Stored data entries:

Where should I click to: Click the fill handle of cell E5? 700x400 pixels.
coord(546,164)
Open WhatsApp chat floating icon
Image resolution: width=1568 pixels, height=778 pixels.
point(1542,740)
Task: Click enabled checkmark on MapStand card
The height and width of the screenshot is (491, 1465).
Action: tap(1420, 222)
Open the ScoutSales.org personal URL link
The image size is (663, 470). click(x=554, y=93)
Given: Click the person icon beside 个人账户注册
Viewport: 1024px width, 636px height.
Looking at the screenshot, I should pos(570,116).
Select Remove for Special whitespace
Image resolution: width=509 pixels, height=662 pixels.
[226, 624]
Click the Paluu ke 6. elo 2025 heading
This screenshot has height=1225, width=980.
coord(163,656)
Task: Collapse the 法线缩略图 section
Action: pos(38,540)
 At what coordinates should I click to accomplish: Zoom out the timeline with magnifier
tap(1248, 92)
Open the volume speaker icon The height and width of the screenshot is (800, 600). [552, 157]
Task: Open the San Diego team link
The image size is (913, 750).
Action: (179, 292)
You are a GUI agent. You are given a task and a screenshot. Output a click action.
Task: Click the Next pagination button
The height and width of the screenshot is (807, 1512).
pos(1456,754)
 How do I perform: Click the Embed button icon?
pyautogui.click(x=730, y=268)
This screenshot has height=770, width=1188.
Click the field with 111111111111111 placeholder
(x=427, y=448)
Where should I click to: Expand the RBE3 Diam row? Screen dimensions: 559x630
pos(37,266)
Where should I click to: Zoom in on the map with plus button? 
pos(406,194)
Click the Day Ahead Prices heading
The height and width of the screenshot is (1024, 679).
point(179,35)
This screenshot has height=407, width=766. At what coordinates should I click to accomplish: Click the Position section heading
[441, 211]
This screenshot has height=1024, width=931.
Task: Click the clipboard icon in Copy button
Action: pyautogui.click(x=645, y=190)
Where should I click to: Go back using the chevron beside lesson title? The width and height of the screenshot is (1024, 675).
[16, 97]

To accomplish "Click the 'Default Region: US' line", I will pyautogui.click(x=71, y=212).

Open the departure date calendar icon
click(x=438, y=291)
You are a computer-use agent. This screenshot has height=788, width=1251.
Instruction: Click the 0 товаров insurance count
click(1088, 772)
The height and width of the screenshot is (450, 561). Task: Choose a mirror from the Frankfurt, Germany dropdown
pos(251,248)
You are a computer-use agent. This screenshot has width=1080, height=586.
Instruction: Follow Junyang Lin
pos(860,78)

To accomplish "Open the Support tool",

→ **Goal of the exercise**
Up to and including the last line of the records above, print exactly every line from the one that contains "Where should I click to: Go" onward.

→ **Result of the exercise**
Where should I click to: Go back using the chevron beside lesson title? The width and height of the screenshot is (1024, 675).
[16, 97]

To accomplish "Click the 'Default Region: US' line", I will pyautogui.click(x=71, y=212).

Open the departure date calendar icon
click(x=438, y=291)
You are a computer-use agent. This screenshot has height=788, width=1251.
Instruction: Click the 0 товаров insurance count
click(1088, 772)
The height and width of the screenshot is (450, 561). Task: Choose a mirror from the Frankfurt, Germany dropdown
pos(251,248)
You are a computer-use agent. This screenshot has width=1080, height=586.
Instruction: Follow Junyang Lin
pos(860,78)

To accomplish "Open the Support tool",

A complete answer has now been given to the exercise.